The Haywards came to race director Ryan Kolodge after being turned down when trying to register for a triathlon in St. George, Utah.

“If people would have turned me down I wouldn’t be where I am today,” Kolodge said. “People at least need to be given a chance, an opportunity. Why deny this kid?”

The event marks the first iron man distance triathlon to hit Northern Nevada. Kolodge was not only the biggest driving force behind the event; he was pretty much the only driving force for quite some time. The 31-year-old race director said he completely devoted the past year of his life to finding sponsors, getting permits, setting a course, promoting the race and checking off every other detail that could possibly be mentioned.

“So many people have potential and they just don’t tap into that,” Kolodge said. “Sometimes people are just lazy.”

Kolodge formed the idea for the Northern Nevada race about a year ago, right after he completed his first iron distance in 2011. Kolodge ran the race almost on a whim.
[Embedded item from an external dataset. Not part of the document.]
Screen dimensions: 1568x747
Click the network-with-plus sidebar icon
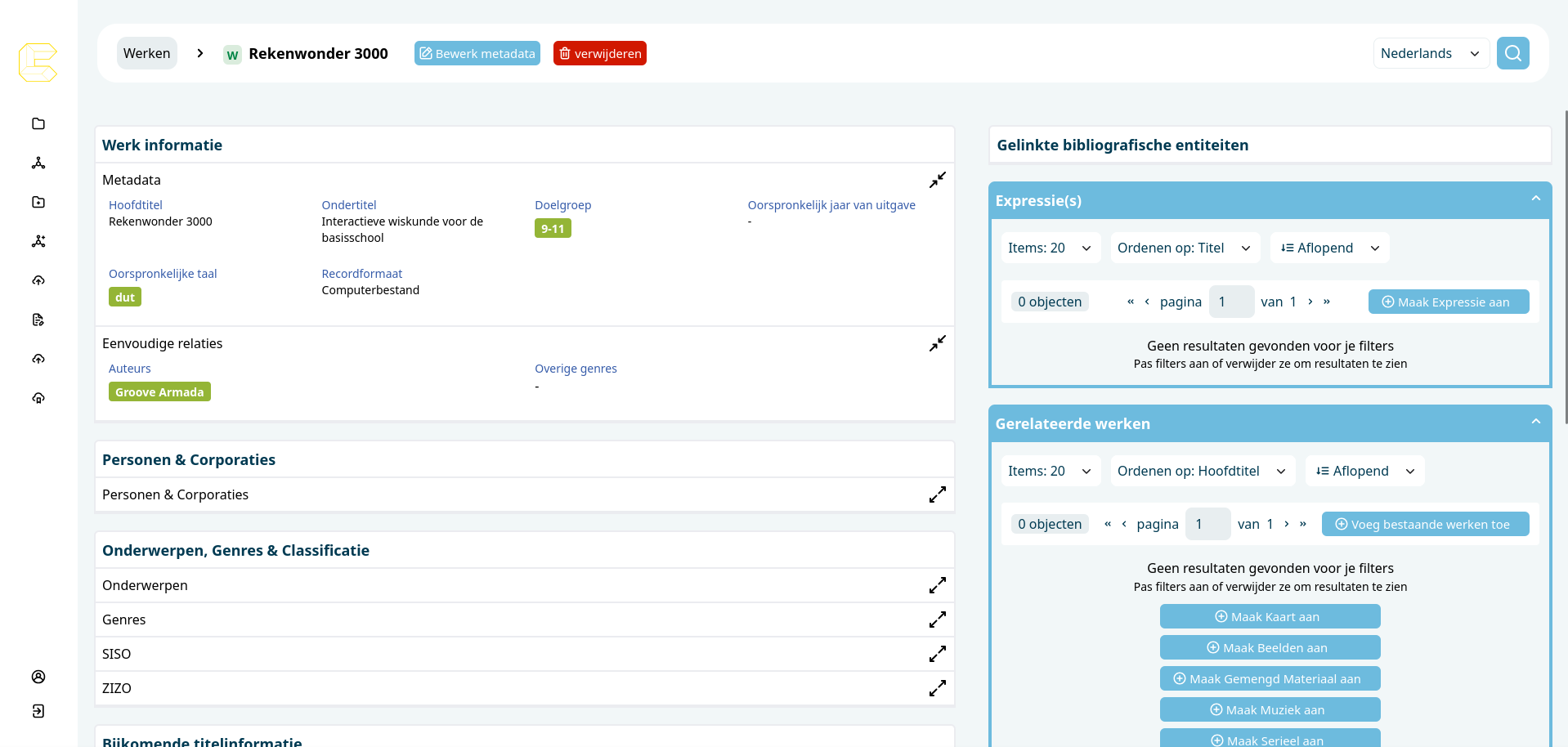[38, 241]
He had competed in triathlons for five years, but never attempted to touch the ultra distance.

Once he made up his mind, Kolodge trained off and on for six months and, when the actual race day rolled around, he competed in a pair of cotton iron man underwear, admittedly not his best life decision. Despite it all, Kolodge finished in 12 hours, 38 minutes and crossed off a major item on his bucket list.

“It was the unobtainable distance. I did triathlons for five years and I always wanted to do an iron-man distance,” Kolodge said. “It took me five years, but I did it.”

Once the race was over, Kolodge couldn’t get the idea of bringing a similar event to Northern Nevada out of his mind and it appears he has once again accomplished what he set out to do.

“You give me a to-do list of 20 things to do and I just get it done,” Kolodge said. “Well this event was pages and pages on the to-do list, but I just kept checking them off.”

Kolodge plans on adding sprint and Olympic distance triathlons to the event next year. He also plans on duplicating the race in several California locations.

Sounds like the to-do list just got a little bit longer.